I fairly often get requests from people who walk out of bars and see me then remember they don’t have to risk driving home. 
It does generate income.


----------



## elelegido (Sep 24, 2014)

Lyft.Driver said:


> If you don’t have one then just don’t reply here. That simple.


I don't have one and I'm posting here.

I don't have a Lyft Amp
I don't have a Lyft Amp
I don't have a Lyft Amp
I don't have a Lyft Amp
I don't have a Lyft Amp
I don't have a Lyft Amp

Sorry if you don't like my post. Feel free to submit your complaint to my Customer Experience Department.


----------



## elelegido (Sep 24, 2014)

Lyft.Driver said:


> No one wants to read this BS.


So don't read it. Nobody's holding a gun to your head and forcing you.

These posters who tell other people what they may and may not post are hilarious!


----------



## Jst1dreamr (Apr 25, 2019)

elelegido said:


> So don't read it. Nobody's holding a gun to your head and forcing you.
> 
> These posters who tell other people what they may and may not post are hilarious!

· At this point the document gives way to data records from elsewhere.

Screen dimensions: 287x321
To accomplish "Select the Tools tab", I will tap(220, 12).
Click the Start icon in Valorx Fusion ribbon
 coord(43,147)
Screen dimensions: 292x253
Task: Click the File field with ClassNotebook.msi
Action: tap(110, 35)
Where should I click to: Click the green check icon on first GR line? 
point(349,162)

And annoying. Damn Liberals!


----------



## The Entomologist (Sep 23, 2018)

I used mine as target practice at the gun range, sorry but no.


----------



## Ted Fink (Mar 19, 2018)

.


----------



## Ted Fink (Mar 19, 2018)

.


----------



## Ted Fink (Mar 19, 2018)

.


----------



## Atavar (Aug 11, 2018)

Ted Fink said:


> Anyone not wanting to read BS is on the wrong website...


That is sad


----------



## Illini (Mar 14, 2019)

Lyft.Driver said:


> No one wants to read this BS. Really no one.

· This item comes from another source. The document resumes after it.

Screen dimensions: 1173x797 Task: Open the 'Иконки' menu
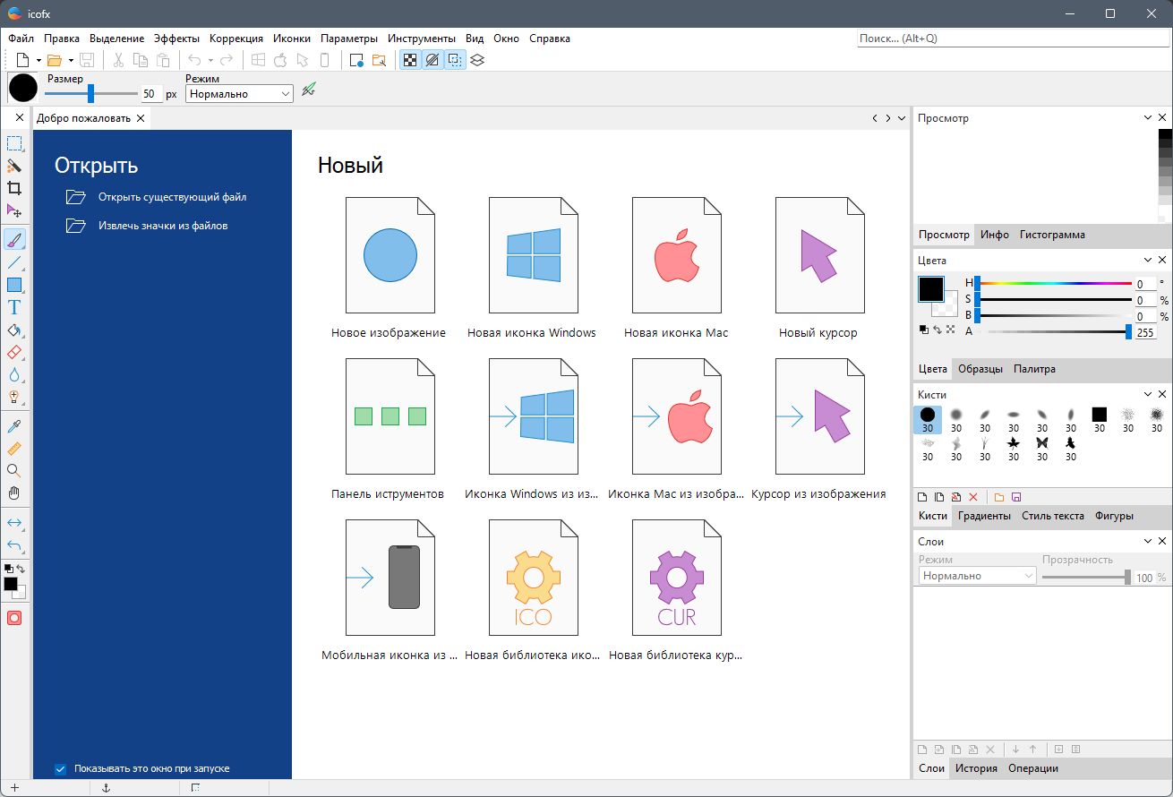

Actually, I do. After reading the thread title, that's the only reason I opened this thread.


----------



## UberBastid (Oct 1, 2016)

elelegido said:


> I don't have one and I'm posting here.
> I don't have a Lyft Amp
> 
> Sorry if you don't like my post. Feel free to submit your complaint to my Customer Experience Department.


----------



## elelegido (Sep 24, 2014)

Jst1dreamr said:


> And annoying. Damn Liberals!


Let me run that by @Lyft.Driver and see if it's ok to post that.


----------



## welikecamping (Nov 27, 2018)

I have a Lyft Amp v1.0, still in the box. Saving it for my kidz inheritance.


----------



## New2This (Dec 27, 2015)

Lyft.Driver said:


> you don’t have one then just don’t post here. No one wants to read this BS. Really no one.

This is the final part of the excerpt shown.